::: SUPPLIED RECORDS :::

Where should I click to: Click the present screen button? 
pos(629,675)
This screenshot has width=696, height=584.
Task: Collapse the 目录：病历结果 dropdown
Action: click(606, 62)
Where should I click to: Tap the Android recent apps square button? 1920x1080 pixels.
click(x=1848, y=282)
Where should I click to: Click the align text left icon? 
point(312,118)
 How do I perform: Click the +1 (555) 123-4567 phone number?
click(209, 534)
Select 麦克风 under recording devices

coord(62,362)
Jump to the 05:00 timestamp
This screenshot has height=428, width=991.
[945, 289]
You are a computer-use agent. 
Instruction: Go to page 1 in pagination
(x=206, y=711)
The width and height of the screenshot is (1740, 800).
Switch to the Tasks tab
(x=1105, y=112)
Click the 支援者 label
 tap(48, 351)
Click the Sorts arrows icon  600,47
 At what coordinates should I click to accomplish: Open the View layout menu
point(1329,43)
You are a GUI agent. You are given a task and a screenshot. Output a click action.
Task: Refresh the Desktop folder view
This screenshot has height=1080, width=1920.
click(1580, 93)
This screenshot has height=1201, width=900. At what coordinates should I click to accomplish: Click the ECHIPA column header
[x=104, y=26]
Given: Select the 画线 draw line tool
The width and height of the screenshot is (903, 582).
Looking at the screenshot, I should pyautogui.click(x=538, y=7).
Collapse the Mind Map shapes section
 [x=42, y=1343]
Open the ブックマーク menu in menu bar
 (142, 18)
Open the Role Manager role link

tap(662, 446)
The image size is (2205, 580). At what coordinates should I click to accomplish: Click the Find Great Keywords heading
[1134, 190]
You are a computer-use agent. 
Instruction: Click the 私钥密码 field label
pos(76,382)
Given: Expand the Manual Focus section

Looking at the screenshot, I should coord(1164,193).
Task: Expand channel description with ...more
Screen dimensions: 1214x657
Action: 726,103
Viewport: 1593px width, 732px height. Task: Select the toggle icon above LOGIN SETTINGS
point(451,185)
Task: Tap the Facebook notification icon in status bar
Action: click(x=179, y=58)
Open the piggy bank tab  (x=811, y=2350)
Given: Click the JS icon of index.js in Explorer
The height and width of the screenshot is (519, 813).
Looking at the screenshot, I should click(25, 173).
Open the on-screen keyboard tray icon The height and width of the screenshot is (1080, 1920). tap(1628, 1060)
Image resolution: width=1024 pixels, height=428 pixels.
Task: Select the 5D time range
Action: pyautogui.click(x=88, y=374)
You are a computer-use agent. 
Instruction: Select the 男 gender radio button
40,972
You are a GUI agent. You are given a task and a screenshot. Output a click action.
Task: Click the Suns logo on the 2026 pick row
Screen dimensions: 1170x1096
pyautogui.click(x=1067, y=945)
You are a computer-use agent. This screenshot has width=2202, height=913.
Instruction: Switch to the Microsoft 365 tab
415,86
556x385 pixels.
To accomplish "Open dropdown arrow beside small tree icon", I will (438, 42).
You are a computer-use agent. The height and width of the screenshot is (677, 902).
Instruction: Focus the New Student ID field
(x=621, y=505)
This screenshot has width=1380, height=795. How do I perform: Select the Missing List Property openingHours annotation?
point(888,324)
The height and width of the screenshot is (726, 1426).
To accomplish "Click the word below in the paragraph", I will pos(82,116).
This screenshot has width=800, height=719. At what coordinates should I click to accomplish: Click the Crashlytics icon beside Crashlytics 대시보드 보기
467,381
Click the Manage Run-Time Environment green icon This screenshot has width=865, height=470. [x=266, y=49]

:::

**WRITTEN EXERCISE:**
Copy the lines between the one containing "You are a computer-use agent. This" and the one containing "will (438, 42).", inclusive, and substitute "Office" for "Microsoft 365" while leaving everything else unchanged.

**PROBLEM SOLUTION:**
You are a computer-use agent. This screenshot has width=2202, height=913.
Instruction: Switch to the Office tab
415,86
556x385 pixels.
To accomplish "Open dropdown arrow beside small tree icon", I will (438, 42).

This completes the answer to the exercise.